In [1]:
# preparing the tools
import networkx as nx
import pandas as pd
import numpy as np
import pickle
%matplotlib notebook
import matplotlib.pyplot as plt
import seaborn as sns

# Company Emails

This project making predictions about networks : will edges be formed. We will using a company's email network `email_prediction.txt`.

## 1. Data

Each node corresponds to a person at the company, and each edge indicates that at least one email has been sent between two people.

The network also contains the node attributes Department and ManagementSalary.

Department indicates the department in the company which the person belongs to, and ManagementSalary indicates whether that person is receiving a management position salary.

The future connections information has been loaded into the `Future_Connections.csv`. The index is a tuple indicating a pair of nodes that currently do not have a connection, and the Future Connection column indicates if an edge between those two nodes will exist in the future, where a value of 1.0 indicates a future connection.

## 2. Problem Definition

* 2A : predict whether or not these individuals are receiving a management position salary.
* 2B : predict future connections between employees of the network.


### Data Analysis

In [2]:
G = nx.read_gpickle('email_prediction.txt')

print(nx.info(G))

Name: 
Type: Graph
Number of nodes: 1005
Number of edges: 16706
Average degree:  33.2458


In [3]:
plt.figure(figsize=(10,9))
pos = nx.random_layout(G)

node_color = [G.degree(v) for v in G]
node_size = [5*G.degree(v) for v in G]

nx.draw_networkx(G, pos, node_size=node_size, node_color=node_color, 
                 alpha=0.7, with_labels=False, edge_color='.5', cmap=plt.cm.Blues)

plt.axis('off')
plt.tight_layout();
plt.show()

<IPython.core.display.Javascript object>

### 2A : Salary prediction

To accomplish this, we shall need to

* Create a matrix of node features
* Train a sklearn classifier on nodes that have ManagementSalary data
* Predict a probability of the node receiving a managment salary for nodes where ManagementSalary is missing.

Let's create a data frame of network G.

In [4]:
# create a data frame for all workers
df = pd.DataFrame(G.nodes(), columns=['Worker'])
df['Department'] = pd.Series(nx.get_node_attributes(G, 'Department'))
df['ManagementSalary'] = pd.Series(nx.get_node_attributes(G, 'ManagementSalary'))

Problems to work on:
• A. Answer these questions about the company email notebook:
(i) How many nodes does the printed network summary report?
(ii) What value in the Future Connection column indicates a future connection?
(iii) What is the name of the file that holds the company's email network?
• B. Reproduce the stretch of the company email notebook from "Each node corresponds" through "of the network.", substituting "staff members" for "employees".

Collected material:
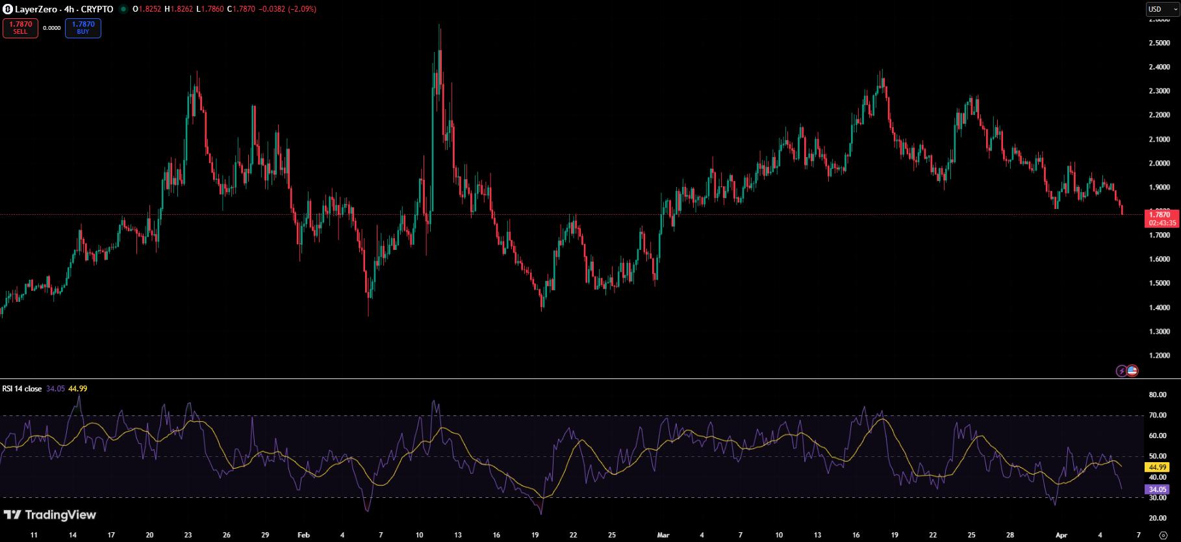Click the yellow 44.99 RSI average axis label
1181x542 pixels.
click(x=1157, y=467)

Solutions:
• A.
(i) 1005
(ii) 1.0
(iii) email_prediction.txt

• B.
Each node corresponds to a person at the company, and each edge indicates that at least one email has been sent between two people.

The network also contains the node attributes Department and ManagementSalary.

Department indicates the department in the company which the person belongs to, and ManagementSalary indicates whether that person is receiving a management position salary.

The future connections information has been loaded into the `Future_Connections.csv`. The index is a tuple indicating a pair of nodes that currently do not have a connection, and the Future Connection column indicates if an edge between those two nodes will exist in the future, where a value of 1.0 indicates a future connection.

## 2. Problem Definition

* 2A : predict whether or not these individuals are receiving a management position salary.
* 2B : predict future connections between staff members of the network.